Would-be tech hubs can’t depend on attracting digital workers naturally, Muro says; they have to work at making themselves seem attractive to a digital workforce. That means building up a technical infrastructure, including broadband access, developing a networking culture resembling Silicon Valley in its early days, and offering good schools and other crucial amenities.
The political environment is also an imponderable factor. Whether aggressively conservative politics in Texas and Florida, including hostility to the LGBTQ community and the contraction of women’s reproductive health rights, will slow the influx of young and well-educated workers is hard to tell at the moment.

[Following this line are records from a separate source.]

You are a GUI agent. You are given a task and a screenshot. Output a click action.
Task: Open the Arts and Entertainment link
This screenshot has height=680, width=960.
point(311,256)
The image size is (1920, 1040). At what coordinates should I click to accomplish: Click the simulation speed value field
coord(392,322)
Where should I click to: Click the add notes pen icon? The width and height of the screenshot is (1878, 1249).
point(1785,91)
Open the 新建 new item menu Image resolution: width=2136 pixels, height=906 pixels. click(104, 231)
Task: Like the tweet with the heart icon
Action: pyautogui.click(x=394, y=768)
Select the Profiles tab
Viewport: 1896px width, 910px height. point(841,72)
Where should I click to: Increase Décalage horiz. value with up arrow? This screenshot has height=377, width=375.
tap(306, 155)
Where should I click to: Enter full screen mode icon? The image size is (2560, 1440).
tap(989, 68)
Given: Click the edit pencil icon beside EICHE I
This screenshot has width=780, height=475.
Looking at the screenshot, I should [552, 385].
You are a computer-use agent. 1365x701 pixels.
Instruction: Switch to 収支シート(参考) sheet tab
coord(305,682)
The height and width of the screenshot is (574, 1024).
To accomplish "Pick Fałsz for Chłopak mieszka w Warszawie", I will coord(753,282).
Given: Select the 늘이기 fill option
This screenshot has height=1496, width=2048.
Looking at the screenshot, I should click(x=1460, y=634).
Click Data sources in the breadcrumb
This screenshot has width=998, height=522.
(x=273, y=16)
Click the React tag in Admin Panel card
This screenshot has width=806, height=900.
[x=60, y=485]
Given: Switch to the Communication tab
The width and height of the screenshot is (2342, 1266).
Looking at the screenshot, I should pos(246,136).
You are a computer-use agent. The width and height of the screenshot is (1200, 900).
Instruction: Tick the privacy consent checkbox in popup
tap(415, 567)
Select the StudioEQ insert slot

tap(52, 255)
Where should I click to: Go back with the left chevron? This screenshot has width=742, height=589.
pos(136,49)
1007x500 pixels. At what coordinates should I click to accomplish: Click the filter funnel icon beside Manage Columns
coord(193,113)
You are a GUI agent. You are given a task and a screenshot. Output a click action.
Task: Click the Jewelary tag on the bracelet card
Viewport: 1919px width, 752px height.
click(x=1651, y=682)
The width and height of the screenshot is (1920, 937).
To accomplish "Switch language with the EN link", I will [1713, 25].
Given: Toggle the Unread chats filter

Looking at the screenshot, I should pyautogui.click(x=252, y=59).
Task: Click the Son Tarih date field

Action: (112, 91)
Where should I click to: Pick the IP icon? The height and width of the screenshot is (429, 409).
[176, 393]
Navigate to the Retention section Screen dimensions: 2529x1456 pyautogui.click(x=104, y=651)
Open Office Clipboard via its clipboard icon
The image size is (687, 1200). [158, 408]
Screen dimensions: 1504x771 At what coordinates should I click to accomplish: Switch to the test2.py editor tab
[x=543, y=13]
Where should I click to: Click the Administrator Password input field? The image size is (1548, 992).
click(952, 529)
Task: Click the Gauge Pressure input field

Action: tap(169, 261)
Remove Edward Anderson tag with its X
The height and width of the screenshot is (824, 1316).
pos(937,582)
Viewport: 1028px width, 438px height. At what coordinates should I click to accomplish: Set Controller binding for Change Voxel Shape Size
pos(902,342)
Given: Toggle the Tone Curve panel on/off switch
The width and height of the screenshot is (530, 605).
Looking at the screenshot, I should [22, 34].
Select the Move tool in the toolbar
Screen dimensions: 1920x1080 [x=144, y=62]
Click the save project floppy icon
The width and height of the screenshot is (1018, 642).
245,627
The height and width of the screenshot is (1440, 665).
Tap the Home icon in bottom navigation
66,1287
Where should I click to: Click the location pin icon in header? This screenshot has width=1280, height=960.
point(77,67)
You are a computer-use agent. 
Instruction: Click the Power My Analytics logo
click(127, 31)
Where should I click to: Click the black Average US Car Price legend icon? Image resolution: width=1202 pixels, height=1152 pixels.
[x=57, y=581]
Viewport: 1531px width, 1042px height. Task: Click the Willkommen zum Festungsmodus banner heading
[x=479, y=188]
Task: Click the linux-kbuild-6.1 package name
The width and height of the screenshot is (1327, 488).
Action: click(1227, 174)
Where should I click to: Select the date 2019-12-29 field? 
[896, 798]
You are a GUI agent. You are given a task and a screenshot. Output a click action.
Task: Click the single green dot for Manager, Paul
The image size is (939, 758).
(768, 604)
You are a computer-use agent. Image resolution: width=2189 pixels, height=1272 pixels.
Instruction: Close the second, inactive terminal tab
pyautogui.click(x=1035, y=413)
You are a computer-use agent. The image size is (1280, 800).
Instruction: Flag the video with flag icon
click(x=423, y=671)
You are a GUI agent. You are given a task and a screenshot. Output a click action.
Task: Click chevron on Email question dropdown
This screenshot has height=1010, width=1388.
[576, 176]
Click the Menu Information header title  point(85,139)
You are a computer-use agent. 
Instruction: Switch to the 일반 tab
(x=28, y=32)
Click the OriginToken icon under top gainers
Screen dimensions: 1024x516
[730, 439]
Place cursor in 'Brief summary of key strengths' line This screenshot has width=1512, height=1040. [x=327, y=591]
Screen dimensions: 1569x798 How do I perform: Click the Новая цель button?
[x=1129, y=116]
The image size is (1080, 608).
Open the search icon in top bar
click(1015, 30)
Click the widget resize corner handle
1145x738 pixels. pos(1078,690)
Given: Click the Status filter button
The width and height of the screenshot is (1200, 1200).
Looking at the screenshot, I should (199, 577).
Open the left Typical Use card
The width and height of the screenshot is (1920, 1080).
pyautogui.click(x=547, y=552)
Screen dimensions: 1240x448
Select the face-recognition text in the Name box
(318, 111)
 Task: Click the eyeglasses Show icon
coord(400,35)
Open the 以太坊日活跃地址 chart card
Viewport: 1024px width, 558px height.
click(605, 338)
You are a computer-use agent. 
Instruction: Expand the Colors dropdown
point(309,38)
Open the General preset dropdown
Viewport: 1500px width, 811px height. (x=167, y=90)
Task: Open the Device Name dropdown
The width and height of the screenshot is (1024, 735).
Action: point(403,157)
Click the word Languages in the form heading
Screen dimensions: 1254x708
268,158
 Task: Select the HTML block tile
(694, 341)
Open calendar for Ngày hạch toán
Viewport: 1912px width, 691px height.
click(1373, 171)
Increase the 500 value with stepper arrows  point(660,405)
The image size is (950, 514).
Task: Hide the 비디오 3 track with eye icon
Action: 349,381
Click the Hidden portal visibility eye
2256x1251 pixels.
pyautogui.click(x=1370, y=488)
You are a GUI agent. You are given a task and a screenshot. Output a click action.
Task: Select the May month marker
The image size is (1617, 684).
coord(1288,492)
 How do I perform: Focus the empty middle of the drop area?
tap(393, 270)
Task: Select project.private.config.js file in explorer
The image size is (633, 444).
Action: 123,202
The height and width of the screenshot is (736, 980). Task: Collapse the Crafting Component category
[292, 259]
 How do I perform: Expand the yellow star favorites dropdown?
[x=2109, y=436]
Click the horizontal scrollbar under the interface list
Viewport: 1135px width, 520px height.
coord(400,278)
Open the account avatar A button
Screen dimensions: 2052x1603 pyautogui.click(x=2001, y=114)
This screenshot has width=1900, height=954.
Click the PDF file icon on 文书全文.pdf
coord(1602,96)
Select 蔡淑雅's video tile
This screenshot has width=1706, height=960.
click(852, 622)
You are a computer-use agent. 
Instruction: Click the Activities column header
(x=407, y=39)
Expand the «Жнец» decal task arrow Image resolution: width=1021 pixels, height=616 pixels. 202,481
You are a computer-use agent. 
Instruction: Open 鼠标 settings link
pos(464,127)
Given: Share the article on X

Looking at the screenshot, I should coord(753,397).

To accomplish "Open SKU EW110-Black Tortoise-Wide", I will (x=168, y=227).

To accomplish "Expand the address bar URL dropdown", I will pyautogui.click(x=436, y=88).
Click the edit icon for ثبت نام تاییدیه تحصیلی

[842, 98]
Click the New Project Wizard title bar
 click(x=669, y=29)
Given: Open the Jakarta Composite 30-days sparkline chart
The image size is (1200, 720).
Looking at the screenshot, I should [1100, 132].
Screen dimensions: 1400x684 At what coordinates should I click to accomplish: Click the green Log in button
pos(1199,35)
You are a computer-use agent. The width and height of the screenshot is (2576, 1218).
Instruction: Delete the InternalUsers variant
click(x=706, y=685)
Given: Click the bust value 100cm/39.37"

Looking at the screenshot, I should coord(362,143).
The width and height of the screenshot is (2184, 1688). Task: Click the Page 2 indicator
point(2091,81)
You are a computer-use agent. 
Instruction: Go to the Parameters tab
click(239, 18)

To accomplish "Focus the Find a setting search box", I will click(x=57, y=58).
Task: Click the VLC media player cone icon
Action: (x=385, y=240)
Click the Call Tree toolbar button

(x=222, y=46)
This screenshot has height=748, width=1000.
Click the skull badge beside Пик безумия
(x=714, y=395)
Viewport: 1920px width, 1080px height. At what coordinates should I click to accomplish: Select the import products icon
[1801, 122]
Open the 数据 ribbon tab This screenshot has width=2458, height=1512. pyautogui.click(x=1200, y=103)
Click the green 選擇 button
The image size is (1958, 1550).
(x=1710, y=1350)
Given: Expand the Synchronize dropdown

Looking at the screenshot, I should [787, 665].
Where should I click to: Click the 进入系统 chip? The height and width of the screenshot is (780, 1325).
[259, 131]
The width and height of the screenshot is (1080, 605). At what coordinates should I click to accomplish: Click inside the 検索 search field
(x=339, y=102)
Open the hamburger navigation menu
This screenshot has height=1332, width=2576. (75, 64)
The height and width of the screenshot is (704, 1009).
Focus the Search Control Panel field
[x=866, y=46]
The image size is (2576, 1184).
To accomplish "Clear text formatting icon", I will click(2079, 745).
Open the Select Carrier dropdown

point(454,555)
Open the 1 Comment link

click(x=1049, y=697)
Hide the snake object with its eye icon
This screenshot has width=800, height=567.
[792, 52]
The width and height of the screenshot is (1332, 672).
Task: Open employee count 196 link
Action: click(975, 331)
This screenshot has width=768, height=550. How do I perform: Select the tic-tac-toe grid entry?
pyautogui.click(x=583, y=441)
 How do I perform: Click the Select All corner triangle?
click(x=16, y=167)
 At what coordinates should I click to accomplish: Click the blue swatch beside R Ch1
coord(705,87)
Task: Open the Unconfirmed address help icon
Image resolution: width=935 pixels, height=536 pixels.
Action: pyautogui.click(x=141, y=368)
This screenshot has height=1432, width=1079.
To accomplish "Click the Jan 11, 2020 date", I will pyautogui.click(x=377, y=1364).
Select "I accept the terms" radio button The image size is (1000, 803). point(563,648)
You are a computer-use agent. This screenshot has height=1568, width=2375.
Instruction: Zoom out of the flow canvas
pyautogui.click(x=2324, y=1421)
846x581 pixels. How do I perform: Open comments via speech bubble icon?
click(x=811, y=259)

But the early signs should worry those states’ leaders. Tech journalist Kara Swisher, who is gay, recently canceled a tech conference scheduled for next year in Miami to protest the state’s so-called “Don’t Say Gay” law.
The law prompted a workforce uproar at Walt Disney Co., one of Florida’s biggest employers, over the company’s silence about its enactment; California Gov. Gavin Newsom publicly invited Disney to reverse its decision to move 2,000 jobs to Florida from California. (The company hasn’t responded to the overture.)
It’s doubtful when, if ever, 100% work-from-home jobs will amount to a large share of employment. Full-scale work-from-home only applies to about 6% of workers, Moretti says. That’s triple the 2% level of the pre-pandemic era, but still an exception to the rule.
For all that, it’s also true that some “rising star” metros may offer entrepreneurs and tech workers some qualities that established hubs have lost. That’s what has kept Woo, who wrote about his decision to relocate, in Miami.
Woo, who runs two businesses in startup mode and a venture investing fund, says he hasn’t found business reasons to regret moving from San Francisco. (The dearth of decent Asian food is the one drawback he mentioned.)
The tech community in San Francisco has become dominated by large established companies led by billionaires, those who have already made their fortunes, Woo told me. The tech community in Miami is more inviting to “people who haven’t made it, who aren’t billionaires …. San Francisco is in harvest mode rather than create mode – it’s harvesting the value of all the dynamism that has been created over the last 20 or 30 years. ”
As for Florida politics, “the most impactful policy for normal citizens is COVID policy,” he says. “I’ve been used to not having to wear a mask or show vax cards for every little thing, and it’s been great.”
Conservative social policies, he says, might undergo change as a result of the inflow of a diverse workforce, rather than keeping people away. “As people come in, the policies of the jurisdiction will evolve to match what the constituents want.”
There may be a cultural shift going on in what Moretti calls the “geography of jobs.” But “it’s still unclear how far it will go,” he says. “It will take at least a few years to know.”